*TRECHO FORNECIDO*.

Em Pauta — Você foi a primeira mulher a presidir o Conselho Nacional de Segurança Alimentar e Nutricional (Consea) e é assessora da Federação de Órgãos para Assistência Social e Educacional (Fase) há muitos anos. Gostaríamos que contasse um pouco sobre a sua trajetória, destacando o fortalecimento da participação feminina e o papel central que as mulheres ocupam hoje na discussão da questão ambiental e na luta dos povos indígenas e populações tradicionais.
Maria Emília Pacheco — Minha vida profissional teve início na Prefeitura de João Monlevade, em Minas Gerais, em 1971, como Assistente Social. Eram tempos da ditadura militar e o prefeito era do partido Movimento Democrático Brasileiro (MDB). Eu era a única mulher chefiando um departamento, como se dizia na época. Estava no recém-criado Departamento de Serviço Social e Saúde. Como era cargo de confiança, fui demitida na gestão seguinte da Aliança Renovadora Nacional (Arena) por razões políticas. Tive uma rápida passagem pelo Instituto Nacional de Alimentação e Nutrição (INAN) quando de sua criação em 1973, também em Minas Gerais. Fui igualmente demitida por razões políticas. Já no Rio de Janeiro, a partir de 1974, segui minha trajetória cursando o Mestrado de Antropologia Social no Programa de pós-graduação em Antropologia Social, Museu Nacional, Universidade Federal do Rio de Janeiro (PPGAS/ UFRJ). Fui também a primeira mulher na coordenação coletiva da organização não governamental (ONG) FASE – Federação de Órgãos para a Assistência Social e Educacional, onde estou desde 1978. Integro, hoje, o Nú-cleo de Políticas e Alternativas. Sou também uma das fundadoras da Articulação Nacional de Agroecologia (ANA) e a primeira mulher a integrar seu núcleo executivo. Fazendo esta rápida retrospectiva e, olhando, hoje, é inegável o crescimento da participação das mulheres, fruto das lutas por direitos, da crescente mobilização dos movimentos das mulheres e do movimento feminista. Mas o país do patriarcado e do machismo continua nos indignando com os altos índices de desigualdade, violência e feminicídio.
O papel do movimento feminista no debate da questão ambiental se exprime na contestação da visão dominante da economia, que desconhece conceitos de limites naturais, de capacidade de suporte dos ecossistemas e de equilíbrio ecológico. Desconsidera também o contexto ecológico-social e dimensões do autoconsumo dos processos produtivos, por exemplo, na agricultura camponesa. Sabemos os efeitos de destruição ambiental da chamada agricultura convencional com os agrotóxicos que contaminam o solo, a água e os alimentos; erosão genética; uso dos combustíveis fósseis. A estes efeitos que não são medidos pelo mercado, os economistas consideram “externalidades”.

*MATERIAL EXTRAÍDO*.
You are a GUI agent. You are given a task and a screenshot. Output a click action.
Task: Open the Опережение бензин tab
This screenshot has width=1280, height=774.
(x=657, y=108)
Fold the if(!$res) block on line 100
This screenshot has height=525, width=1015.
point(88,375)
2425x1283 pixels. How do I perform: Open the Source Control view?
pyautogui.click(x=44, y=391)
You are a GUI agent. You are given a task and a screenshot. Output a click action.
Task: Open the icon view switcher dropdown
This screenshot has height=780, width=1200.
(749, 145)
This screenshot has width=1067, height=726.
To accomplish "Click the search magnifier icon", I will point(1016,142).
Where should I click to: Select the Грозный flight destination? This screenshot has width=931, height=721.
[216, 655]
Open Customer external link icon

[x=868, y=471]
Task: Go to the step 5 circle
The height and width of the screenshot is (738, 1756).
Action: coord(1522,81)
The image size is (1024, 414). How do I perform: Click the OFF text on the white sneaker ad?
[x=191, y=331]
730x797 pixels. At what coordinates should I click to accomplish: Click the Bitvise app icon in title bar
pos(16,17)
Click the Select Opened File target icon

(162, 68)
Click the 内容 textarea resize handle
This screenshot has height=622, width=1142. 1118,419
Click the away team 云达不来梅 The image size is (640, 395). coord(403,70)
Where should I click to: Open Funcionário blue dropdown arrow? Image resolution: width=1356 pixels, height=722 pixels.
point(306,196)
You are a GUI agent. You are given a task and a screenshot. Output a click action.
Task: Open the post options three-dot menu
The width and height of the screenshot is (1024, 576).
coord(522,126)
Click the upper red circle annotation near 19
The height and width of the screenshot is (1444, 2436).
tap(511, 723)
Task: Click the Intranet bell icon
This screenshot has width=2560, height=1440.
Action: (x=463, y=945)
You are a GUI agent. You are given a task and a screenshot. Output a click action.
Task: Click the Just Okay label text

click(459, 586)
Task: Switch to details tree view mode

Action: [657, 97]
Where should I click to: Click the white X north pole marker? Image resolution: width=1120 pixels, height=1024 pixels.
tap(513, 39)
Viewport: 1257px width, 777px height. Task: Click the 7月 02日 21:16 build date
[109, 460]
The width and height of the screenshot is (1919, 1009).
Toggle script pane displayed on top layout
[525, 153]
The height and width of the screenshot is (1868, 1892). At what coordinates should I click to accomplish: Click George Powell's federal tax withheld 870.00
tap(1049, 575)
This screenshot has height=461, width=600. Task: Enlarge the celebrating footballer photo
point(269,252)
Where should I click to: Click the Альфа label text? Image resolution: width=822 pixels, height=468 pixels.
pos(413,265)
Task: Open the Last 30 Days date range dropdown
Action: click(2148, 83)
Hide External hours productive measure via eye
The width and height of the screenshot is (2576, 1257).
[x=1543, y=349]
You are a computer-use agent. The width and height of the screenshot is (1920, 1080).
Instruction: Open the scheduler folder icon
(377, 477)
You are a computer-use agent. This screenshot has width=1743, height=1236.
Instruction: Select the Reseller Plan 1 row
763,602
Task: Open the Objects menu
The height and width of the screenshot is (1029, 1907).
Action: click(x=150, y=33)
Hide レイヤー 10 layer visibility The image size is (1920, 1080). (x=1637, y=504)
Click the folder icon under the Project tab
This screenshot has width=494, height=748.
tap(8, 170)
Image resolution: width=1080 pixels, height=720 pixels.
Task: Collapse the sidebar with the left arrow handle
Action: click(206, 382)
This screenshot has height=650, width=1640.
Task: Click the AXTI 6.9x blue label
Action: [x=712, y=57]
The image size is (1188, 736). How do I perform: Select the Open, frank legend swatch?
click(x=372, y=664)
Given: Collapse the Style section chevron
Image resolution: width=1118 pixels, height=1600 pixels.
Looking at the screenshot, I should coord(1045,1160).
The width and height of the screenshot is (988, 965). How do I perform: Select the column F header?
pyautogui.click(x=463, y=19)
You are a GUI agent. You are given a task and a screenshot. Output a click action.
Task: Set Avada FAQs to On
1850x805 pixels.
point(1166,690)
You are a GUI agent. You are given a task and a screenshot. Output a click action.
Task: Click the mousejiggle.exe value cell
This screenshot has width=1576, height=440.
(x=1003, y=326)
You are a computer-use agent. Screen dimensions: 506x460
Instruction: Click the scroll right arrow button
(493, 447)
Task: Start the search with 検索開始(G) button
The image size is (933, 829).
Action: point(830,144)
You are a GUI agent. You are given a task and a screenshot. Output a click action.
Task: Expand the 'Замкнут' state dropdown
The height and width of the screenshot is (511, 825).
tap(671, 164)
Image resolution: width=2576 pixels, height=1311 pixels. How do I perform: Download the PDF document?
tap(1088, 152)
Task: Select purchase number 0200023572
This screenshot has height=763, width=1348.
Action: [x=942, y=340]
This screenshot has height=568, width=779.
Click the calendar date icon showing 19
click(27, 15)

*COMANDO A*. Indique todas as siglas que o trecho fornecido apresenta junto com o nome por extenso, uma por linha e sem repetição.
*COMANDO B*. Localize nos registros todas as linhas em que aparece a palavra "what" e transcreva cada uma delas integralmente.

*RESPOSTA COMPLETA A*.
Consea
Fase
MDB
Arena
INAN
PPGAS/UFRJ
ONG
ANA

*RESPOSTA COMPLETA B*.
730x797 pixels. At what coordinates should I click to accomplish: Click the Bitvise app icon in title bar
The height and width of the screenshot is (1868, 1892). At what coordinates should I click to accomplish: Click George Powell's federal tax withheld 870.00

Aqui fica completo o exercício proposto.